#### PROBLEM
Rewrite the lines below, replacing "hamburger" with "three-line" wherever it appears and leaving everything else unchanged.

━━ INPUT FOR THIS TASK ━━

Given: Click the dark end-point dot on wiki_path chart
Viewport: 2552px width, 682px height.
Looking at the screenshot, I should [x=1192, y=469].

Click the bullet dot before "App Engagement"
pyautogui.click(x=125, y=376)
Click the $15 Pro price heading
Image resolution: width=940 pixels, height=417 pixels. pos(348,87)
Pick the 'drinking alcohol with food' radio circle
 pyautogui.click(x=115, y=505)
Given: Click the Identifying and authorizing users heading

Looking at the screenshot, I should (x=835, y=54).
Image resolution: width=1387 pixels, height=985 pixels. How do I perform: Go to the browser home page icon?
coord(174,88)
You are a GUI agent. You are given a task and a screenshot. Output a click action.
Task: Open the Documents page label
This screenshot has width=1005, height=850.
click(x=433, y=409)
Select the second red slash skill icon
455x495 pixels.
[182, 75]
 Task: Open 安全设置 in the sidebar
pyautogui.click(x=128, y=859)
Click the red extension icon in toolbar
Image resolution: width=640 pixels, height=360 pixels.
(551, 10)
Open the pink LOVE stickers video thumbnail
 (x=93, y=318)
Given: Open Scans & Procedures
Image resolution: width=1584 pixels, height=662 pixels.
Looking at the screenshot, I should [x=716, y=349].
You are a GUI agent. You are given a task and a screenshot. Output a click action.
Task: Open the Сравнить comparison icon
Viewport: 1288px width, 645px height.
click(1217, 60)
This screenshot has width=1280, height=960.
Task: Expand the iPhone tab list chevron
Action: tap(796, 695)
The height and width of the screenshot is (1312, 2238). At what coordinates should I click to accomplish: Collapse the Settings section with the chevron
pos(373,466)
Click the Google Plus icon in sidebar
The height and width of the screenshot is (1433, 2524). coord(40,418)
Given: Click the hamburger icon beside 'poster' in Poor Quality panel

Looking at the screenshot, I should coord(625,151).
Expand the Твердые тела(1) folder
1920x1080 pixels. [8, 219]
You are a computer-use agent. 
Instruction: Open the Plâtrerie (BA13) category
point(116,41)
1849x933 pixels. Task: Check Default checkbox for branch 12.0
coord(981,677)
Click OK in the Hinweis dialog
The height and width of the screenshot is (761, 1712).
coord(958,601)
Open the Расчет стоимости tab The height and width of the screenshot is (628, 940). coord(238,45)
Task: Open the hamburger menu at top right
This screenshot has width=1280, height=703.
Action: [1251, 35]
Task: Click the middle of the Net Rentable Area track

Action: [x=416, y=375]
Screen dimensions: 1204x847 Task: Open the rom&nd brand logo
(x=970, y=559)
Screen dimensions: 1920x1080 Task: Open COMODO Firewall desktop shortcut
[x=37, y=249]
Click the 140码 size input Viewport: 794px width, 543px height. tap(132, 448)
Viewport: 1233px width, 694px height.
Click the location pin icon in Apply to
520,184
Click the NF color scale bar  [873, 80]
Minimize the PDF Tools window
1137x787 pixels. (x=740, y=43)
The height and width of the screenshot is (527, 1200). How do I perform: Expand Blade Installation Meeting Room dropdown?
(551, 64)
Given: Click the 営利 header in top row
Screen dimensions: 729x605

━━━

#### FINISHED TASK
Given: Click the dark end-point dot on wiki_path chart
Viewport: 2552px width, 682px height.
Looking at the screenshot, I should [x=1192, y=469].

Click the bullet dot before "App Engagement"
pyautogui.click(x=125, y=376)
Click the $15 Pro price heading
Image resolution: width=940 pixels, height=417 pixels. pos(348,87)
Pick the 'drinking alcohol with food' radio circle
 pyautogui.click(x=115, y=505)
Given: Click the Identifying and authorizing users heading

Looking at the screenshot, I should (x=835, y=54).
Image resolution: width=1387 pixels, height=985 pixels. How do I perform: Go to the browser home page icon?
coord(174,88)
You are a GUI agent. You are given a task and a screenshot. Output a click action.
Task: Open the Documents page label
This screenshot has width=1005, height=850.
click(x=433, y=409)
Select the second red slash skill icon
455x495 pixels.
[182, 75]
 Task: Open 安全设置 in the sidebar
pyautogui.click(x=128, y=859)
Click the red extension icon in toolbar
Image resolution: width=640 pixels, height=360 pixels.
(551, 10)
Open the pink LOVE stickers video thumbnail
 (x=93, y=318)
Given: Open Scans & Procedures
Image resolution: width=1584 pixels, height=662 pixels.
Looking at the screenshot, I should [x=716, y=349].
You are a GUI agent. You are given a task and a screenshot. Output a click action.
Task: Open the Сравнить comparison icon
Viewport: 1288px width, 645px height.
click(1217, 60)
This screenshot has width=1280, height=960.
Task: Expand the iPhone tab list chevron
Action: tap(796, 695)
The height and width of the screenshot is (1312, 2238). At what coordinates should I click to accomplish: Collapse the Settings section with the chevron
pos(373,466)
Click the Google Plus icon in sidebar
The height and width of the screenshot is (1433, 2524). coord(40,418)
Given: Click the three-line icon beside 'poster' in Poor Quality panel

Looking at the screenshot, I should coord(625,151).
Expand the Твердые тела(1) folder
1920x1080 pixels. [8, 219]
You are a computer-use agent. 
Instruction: Open the Plâtrerie (BA13) category
point(116,41)
1849x933 pixels. Task: Check Default checkbox for branch 12.0
coord(981,677)
Click OK in the Hinweis dialog
The height and width of the screenshot is (761, 1712).
coord(958,601)
Open the Расчет стоимости tab The height and width of the screenshot is (628, 940). coord(238,45)
Task: Open the three-line menu at top right
This screenshot has width=1280, height=703.
Action: [1251, 35]
Task: Click the middle of the Net Rentable Area track

Action: [x=416, y=375]
Screen dimensions: 1204x847 Task: Open the rom&nd brand logo
(x=970, y=559)
Screen dimensions: 1920x1080 Task: Open COMODO Firewall desktop shortcut
[x=37, y=249]
Click the 140码 size input Viewport: 794px width, 543px height. tap(132, 448)
Viewport: 1233px width, 694px height.
Click the location pin icon in Apply to
520,184
Click the NF color scale bar  [873, 80]
Minimize the PDF Tools window
1137x787 pixels. (x=740, y=43)
The height and width of the screenshot is (527, 1200). How do I perform: Expand Blade Installation Meeting Room dropdown?
(551, 64)
Given: Click the 営利 header in top row
Screen dimensions: 729x605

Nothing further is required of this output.